I often wonder how I find myself in situations like this. On my day off I find myself behind my desk doing something which is not my responsibility, nor am I getting paid to do it.

If you say A, you also have to be willing to say B and C. This is what my parents told me when I was young so when I promissed Bugsy and Jesper to look into making the Business Central Base Application smaller I decided I may as well make it into a decent project.

The Project

The current status of the project is that we are moving four application area’s away from BaseApp into it’s own separated module. The area’s are Fixed Assets, Cost Accounting, Service Management and Jobs.

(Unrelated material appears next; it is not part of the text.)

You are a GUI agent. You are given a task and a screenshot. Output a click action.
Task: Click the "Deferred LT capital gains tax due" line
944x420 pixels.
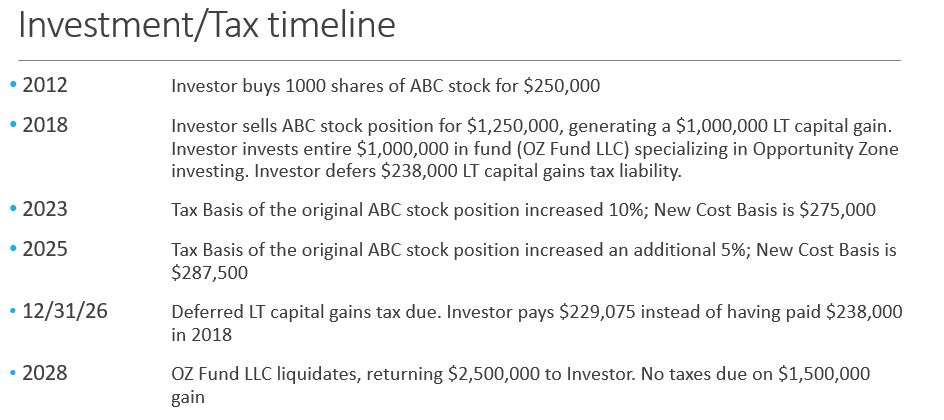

As a fifth application area we are looking at making Item Tracking better to extend.

Fortunately I am not doing all the work myself. I am only doing Fixed Assets which I will blog about. Others are doing the rest and the team currently counts over 10 heads. I’m trying to do a poor-mans project management with GitHub, Teams and email.

Now please note that all of this may very well be a dead end road. We are presenting the first results to Microsoft on January 9th and then we’ll have a first evaluation.

Business Case & Limitations

In order to move on, we need to have a valid business case that proves that this is adding value to the product.

Personally I see three important reasons for doing this.

  1. If the BaseApp becomes smaller it will be easier to understand for newbies that don’t have two decades of Navision experience. It will also increase the speed of the pre-compiler and C# conversion process.
  2. Partners can replace the modules we extract with their own. This means that a module like Service Management does not have to be extendible by itsself.
  3. Extracting these modules will require new event publishers and the introduction of enum’s in the BaseApp. Partners can use these to connect their extensions. By extracting these modules we’re exactly pinpointing the area’s we all need

Please note that we are ONLY moving stuff around, we are not doing ANY schema changes or rewriting of AL code. The impact of this project should be as minimal as possible to the existing partners. All they should do is change their depencencies and rewire some event subscribers.

Step 1 – Move and See what breaks

This step is something I’ve done myself first for Service Management and then for Fixed Assets and it’s a realatively simple step.

We move all objects to a new extension that fit 100% in this module. I did this mostly based on experience and with help of the compiler. I have two instances of Visual Studio Code open and use cut and paste from within VSCode.

Note that the size of BaseApp makes this a very tough task for your machine. Turn down all code analyzers and even make sure you don’t have any open browser pages. I’ve noticed that having google chrome open uses some CPU you need for VSCode during this project.

Step 2 – Make the BaseApp compile

The new module, in my case Fixed Assets, will take a dependency on BaseApp. In order for this to work, I need a BaseApp that builds into an .App file without the files I just moved.

Since we are still in proof of concept phase I want this to happen asap.

To make this happen I used the compiler errors. In my case there were little over 1000 errors after moving the FA objects to their own extension.

Every object I “fix” needs to be more fixed later. Some fixes will become event publishers and subscribers and other fixes will be table extensions and page extensions.

Since I don’t want to loose time doing that not knowing if this will work I’m using Todo Tree. This is a very popular extension on the marketplace.

At the moment of writing this blog I have 73 errors to fix before I can start with step 3, which will be my next blog.